What to work on — From the records below, extract only the lines running from the line with "Screen dimensions: 1655x724" to the line with "in the heading", both lines included, reproducing them exactly.

Items from a data source
'''
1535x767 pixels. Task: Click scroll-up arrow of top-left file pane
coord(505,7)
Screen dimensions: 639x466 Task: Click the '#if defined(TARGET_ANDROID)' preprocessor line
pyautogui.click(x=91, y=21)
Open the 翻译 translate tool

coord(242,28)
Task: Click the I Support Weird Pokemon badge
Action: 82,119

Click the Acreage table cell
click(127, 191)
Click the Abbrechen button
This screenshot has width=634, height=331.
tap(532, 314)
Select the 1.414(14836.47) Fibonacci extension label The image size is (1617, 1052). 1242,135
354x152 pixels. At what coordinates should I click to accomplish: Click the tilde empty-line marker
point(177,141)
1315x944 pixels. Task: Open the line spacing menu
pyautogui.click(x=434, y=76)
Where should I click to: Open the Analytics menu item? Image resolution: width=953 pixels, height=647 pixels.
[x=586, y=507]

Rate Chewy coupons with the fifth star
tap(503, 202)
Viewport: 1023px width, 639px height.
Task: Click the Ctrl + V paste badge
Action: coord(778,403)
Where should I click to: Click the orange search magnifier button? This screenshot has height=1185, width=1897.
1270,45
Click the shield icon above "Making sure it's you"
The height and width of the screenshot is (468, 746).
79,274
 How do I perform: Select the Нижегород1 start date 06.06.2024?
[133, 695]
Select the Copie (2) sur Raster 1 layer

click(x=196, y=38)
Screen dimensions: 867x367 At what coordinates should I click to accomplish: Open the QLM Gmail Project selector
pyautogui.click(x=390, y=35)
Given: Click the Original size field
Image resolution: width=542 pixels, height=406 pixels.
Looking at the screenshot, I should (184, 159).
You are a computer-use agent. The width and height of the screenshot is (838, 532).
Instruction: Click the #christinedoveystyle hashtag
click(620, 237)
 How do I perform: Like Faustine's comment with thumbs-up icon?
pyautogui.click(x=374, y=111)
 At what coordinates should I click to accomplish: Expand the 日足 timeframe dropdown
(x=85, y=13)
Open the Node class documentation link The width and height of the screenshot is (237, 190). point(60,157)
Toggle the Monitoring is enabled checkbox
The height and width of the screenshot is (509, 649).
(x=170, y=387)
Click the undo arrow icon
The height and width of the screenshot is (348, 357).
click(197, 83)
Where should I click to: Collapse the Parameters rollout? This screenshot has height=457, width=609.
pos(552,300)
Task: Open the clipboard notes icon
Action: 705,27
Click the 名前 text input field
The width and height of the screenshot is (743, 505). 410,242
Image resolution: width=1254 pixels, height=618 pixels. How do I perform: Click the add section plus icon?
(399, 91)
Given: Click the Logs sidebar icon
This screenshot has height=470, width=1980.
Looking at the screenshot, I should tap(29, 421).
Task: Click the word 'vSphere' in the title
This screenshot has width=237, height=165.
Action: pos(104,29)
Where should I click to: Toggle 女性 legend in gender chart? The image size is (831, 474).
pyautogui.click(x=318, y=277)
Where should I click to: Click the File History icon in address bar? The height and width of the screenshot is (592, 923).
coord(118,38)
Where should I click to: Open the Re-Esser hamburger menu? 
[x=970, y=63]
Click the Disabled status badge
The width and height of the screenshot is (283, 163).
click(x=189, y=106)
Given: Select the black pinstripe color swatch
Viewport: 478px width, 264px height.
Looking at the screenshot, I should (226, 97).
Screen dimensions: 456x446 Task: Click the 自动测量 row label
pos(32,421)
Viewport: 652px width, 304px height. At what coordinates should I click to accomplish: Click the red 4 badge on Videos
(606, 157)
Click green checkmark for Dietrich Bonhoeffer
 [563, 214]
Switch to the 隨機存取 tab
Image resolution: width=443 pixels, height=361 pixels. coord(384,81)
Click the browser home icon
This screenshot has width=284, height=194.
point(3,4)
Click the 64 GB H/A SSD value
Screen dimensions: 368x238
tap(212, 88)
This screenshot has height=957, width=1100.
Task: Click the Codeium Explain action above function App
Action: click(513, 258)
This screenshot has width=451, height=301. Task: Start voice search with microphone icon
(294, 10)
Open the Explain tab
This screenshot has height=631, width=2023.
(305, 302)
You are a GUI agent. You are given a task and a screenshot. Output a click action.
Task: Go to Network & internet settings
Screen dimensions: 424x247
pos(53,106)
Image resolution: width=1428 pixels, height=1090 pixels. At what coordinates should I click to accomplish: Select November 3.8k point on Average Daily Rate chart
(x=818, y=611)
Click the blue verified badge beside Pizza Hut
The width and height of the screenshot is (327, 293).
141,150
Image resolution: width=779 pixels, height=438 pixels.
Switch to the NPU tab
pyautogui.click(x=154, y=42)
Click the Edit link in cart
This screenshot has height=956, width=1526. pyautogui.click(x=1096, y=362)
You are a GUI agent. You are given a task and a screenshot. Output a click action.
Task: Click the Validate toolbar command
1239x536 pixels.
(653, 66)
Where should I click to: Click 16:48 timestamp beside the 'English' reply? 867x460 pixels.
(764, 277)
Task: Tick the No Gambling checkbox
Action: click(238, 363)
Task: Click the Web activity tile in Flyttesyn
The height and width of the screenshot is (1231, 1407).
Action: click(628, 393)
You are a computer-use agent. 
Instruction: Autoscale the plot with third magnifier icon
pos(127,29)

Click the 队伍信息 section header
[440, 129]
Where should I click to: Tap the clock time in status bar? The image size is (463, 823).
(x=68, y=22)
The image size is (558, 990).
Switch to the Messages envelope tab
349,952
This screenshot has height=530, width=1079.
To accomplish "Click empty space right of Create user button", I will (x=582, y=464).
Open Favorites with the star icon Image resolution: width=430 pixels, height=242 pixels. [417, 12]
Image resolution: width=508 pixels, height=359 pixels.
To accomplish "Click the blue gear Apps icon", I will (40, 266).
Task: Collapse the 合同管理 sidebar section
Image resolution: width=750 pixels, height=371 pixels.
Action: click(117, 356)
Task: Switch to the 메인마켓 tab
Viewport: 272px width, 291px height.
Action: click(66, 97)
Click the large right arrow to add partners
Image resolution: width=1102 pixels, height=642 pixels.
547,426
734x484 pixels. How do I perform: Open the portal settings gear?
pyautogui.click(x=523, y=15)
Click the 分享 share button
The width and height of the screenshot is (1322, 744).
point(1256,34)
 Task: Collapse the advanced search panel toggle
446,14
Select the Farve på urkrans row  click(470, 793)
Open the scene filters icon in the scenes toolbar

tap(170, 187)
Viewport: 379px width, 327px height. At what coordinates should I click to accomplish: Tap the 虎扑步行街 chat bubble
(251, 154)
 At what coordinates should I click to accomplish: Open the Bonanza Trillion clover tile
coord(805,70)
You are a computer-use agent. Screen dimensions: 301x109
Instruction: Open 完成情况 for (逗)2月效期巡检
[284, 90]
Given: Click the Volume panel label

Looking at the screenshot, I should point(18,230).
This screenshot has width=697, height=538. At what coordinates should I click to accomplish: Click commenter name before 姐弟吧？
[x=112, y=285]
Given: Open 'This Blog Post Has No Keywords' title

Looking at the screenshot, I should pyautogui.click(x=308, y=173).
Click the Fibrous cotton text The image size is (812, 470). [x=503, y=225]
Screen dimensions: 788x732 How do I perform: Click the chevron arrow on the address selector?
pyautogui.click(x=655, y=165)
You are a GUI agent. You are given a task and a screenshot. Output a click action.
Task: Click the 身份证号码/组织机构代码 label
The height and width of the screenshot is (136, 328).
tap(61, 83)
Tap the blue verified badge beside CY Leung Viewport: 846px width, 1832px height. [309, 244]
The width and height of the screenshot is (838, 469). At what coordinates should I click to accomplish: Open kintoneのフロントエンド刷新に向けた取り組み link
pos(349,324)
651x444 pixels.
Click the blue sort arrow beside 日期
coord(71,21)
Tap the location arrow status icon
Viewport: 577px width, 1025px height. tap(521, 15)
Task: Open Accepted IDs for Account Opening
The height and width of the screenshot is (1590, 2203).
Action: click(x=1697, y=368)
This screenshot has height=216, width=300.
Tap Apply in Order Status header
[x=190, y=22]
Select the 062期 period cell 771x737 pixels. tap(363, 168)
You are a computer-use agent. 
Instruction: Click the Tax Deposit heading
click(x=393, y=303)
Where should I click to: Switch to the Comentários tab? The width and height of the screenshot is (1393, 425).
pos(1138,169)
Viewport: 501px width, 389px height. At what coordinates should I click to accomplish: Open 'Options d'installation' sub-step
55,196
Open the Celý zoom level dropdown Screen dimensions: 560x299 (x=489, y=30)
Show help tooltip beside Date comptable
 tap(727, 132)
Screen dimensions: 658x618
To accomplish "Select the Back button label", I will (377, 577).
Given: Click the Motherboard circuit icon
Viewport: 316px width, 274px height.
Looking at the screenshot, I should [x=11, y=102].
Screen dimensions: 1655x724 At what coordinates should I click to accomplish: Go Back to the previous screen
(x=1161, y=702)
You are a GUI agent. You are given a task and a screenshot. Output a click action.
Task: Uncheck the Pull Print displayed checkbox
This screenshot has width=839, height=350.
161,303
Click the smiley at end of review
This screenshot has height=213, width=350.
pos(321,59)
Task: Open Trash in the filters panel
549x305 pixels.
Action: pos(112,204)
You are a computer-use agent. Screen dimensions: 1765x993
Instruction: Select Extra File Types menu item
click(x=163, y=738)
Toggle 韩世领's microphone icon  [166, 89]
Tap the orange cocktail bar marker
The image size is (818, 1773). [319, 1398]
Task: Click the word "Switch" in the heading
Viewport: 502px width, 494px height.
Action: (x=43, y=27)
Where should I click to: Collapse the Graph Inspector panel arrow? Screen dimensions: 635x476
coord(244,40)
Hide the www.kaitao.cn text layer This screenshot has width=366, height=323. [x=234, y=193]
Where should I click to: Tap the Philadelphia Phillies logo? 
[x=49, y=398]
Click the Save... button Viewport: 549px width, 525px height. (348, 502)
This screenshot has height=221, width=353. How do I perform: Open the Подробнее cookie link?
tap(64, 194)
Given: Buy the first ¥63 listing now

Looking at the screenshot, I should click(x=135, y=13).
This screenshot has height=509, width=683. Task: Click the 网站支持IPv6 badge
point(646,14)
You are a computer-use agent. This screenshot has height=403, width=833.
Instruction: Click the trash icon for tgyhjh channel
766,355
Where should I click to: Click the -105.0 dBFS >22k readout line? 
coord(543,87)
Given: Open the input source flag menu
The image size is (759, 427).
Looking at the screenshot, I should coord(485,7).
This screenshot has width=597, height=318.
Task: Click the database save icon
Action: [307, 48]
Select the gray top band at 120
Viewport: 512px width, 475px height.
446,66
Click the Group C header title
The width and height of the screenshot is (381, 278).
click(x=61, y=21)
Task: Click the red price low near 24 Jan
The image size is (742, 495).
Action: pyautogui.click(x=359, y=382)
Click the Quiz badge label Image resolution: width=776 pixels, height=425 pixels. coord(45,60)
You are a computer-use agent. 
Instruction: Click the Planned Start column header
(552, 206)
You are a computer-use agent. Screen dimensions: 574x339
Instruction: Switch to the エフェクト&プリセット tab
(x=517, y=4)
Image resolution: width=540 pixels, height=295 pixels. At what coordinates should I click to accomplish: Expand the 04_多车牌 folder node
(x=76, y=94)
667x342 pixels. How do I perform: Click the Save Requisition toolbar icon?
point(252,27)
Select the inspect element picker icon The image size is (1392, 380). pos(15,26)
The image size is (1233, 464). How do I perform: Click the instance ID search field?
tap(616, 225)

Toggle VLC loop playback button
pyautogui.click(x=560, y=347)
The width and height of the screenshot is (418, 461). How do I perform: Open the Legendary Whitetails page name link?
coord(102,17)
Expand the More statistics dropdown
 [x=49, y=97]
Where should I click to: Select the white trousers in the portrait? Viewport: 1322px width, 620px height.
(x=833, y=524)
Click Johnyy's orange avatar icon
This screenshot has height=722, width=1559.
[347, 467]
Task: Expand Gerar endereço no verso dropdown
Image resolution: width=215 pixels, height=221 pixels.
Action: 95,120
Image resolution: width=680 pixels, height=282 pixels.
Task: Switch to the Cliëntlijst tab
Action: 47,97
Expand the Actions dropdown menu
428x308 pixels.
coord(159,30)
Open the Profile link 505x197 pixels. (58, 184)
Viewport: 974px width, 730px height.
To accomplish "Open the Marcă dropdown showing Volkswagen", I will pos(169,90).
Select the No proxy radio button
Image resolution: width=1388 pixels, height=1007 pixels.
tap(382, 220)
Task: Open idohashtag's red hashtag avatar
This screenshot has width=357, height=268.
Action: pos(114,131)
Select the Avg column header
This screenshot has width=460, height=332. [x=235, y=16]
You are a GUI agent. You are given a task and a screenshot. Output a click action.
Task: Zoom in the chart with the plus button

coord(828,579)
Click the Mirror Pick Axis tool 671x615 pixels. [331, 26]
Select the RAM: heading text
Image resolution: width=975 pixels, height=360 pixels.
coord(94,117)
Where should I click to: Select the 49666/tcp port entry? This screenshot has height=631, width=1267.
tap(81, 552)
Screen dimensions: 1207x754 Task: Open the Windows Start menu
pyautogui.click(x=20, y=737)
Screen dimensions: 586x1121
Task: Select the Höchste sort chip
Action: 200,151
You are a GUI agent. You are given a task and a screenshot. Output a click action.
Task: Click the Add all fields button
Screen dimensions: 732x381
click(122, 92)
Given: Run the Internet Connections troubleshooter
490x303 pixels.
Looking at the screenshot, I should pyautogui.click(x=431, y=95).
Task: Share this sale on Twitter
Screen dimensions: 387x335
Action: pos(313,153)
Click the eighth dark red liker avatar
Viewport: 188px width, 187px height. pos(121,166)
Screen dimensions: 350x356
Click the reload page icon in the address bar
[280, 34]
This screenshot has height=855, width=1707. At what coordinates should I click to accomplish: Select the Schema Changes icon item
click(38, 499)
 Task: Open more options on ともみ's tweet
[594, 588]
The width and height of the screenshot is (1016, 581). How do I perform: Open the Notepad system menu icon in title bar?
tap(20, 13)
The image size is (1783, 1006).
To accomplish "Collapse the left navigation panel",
'''
Expected output —
Screen dimensions: 1655x724 At what coordinates should I click to accomplish: Go Back to the previous screen
(x=1161, y=702)
You are a GUI agent. You are given a task and a screenshot. Output a click action.
Task: Uncheck the Pull Print displayed checkbox
This screenshot has width=839, height=350.
161,303
Click the smiley at end of review
This screenshot has height=213, width=350.
pos(321,59)
Task: Open Trash in the filters panel
549x305 pixels.
Action: pos(112,204)
You are a computer-use agent. Screen dimensions: 1765x993
Instruction: Select Extra File Types menu item
click(x=163, y=738)
Toggle 韩世领's microphone icon  [166, 89]
Tap the orange cocktail bar marker
The image size is (818, 1773). [319, 1398]
Task: Click the word "Switch" in the heading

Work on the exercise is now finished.